Houston Forward Times

21 August 2013 Written by  Amarie Gipson


The Issue: They see you when you’re sleeping, and they know when you’re awake. They are the cut throat, trash talking members of the media, PAPARAZZI. The paparazzi are photographers who capture candid moments of prominent figures. They are the media savages who have taken press coverage to new heights. Due to the reputation of paparazzi as a nuisance, some states and countries (particularly within Europe) restrict their activities by passing laws, curfews, and by staging events in which paparazzi are not allowed to take photographs. The privacy invaders have brought several restraining orders, as well as verbal and physical attacks upon themselves. They camp outside of restaurants, hotels, and even homes to get a glimpse of an interesting celebrity.

In recent reports, Kanye West has dodged a felony for the attack on one of the many paparazzi that harass him every day. West also blew up on a photographer egging him with questions as he left Los Angeles airport back in July. The encounter was caught on video and shows the rapper causing a scene to the paparazzi’s camera. Even after West’s serious request for the paparazzi to leave him alone, the photographer continued to provoke him.  Actress Halle Berry and several other celebrities in California are standing up to take action, calling to enforce stricter anti paparazzi laws. Laws regarding public photography have always been a gray area. In the United States, photographs that are taken for editorial use in a public place generally have Constitutional protection under the right of free speech.

The controversy surrounding anti-paparazzi legislation comes down to the question of where to draw the line between actual news gathering and invasions of privacy. If the laws are left as is, the well-being of a celebrity could be endangered.

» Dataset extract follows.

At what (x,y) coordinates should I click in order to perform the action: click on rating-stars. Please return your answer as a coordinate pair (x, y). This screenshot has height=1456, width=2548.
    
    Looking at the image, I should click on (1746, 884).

If the laws are too restrictive, it could threaten the freedom of the press.

Question: Are paparazzi taking advantage of their right to freedom of the press or are the celebrities overreacting?

 2 Kenadi Webber - “The paparazzi are taking advantage of their right to freedom of press. The celebrities should be able to go places without pictures being snapped every 2 seconds. They are only human like everyone else and should have some type of space and privacy.”

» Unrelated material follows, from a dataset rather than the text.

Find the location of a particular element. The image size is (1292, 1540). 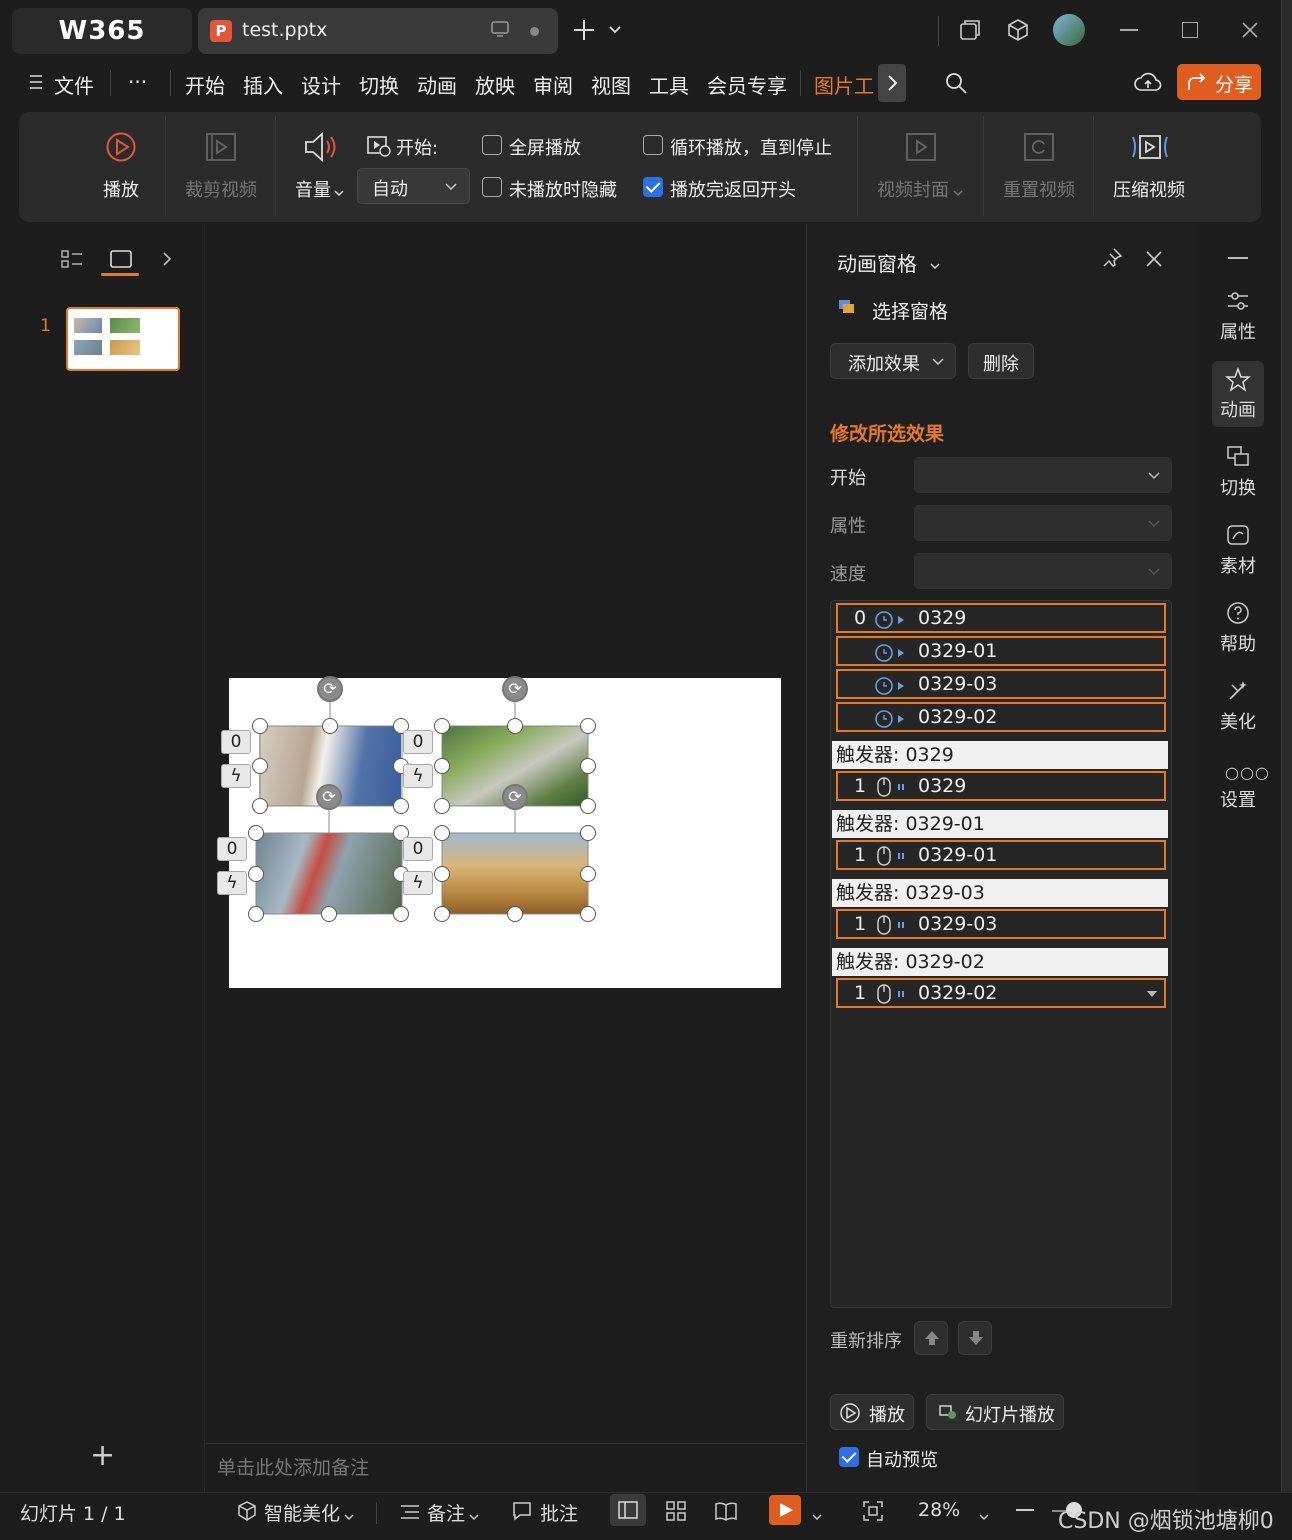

Adrienne Cosby - “I would have to say that the celebrities are overreacting. It is the paparazzi’s job to take pictures and ask questions. Now the man was wrong for continuing to provoke Kanye after he told him to stop, but Kanye didn’t have to put his hands on the man. That was out of line.”

KAlao  Kemi Alao - “The paparazzi in my opinion, are taking their jobs so seriously that they’re inconsiderate of the personal space and privacy of celebrities. Celebrities are aware that with the territory of stardom, they will have less than the average person, but they are still people.”

 4  Jose Reyes - “I feel that it can go both ways. The celebrities have a reason to overreact because of the invasions of their privacy and personal space. Paparazzi should know their limits. At the same time, celebrities must take into consideration that it’s a job for them to take pictures.”

What do I think?

The paparazzi are supposed to exercise their right to freedom of the press, which should ONLY entail snapping pictures of stars living their daily lives. That does not mean endangering celebrities or harassing them with questions. Celebrities should know that being famous eliminates certain aspects of their normal lives, including privacy. Even with that, the paparazzi should know when enough is enough.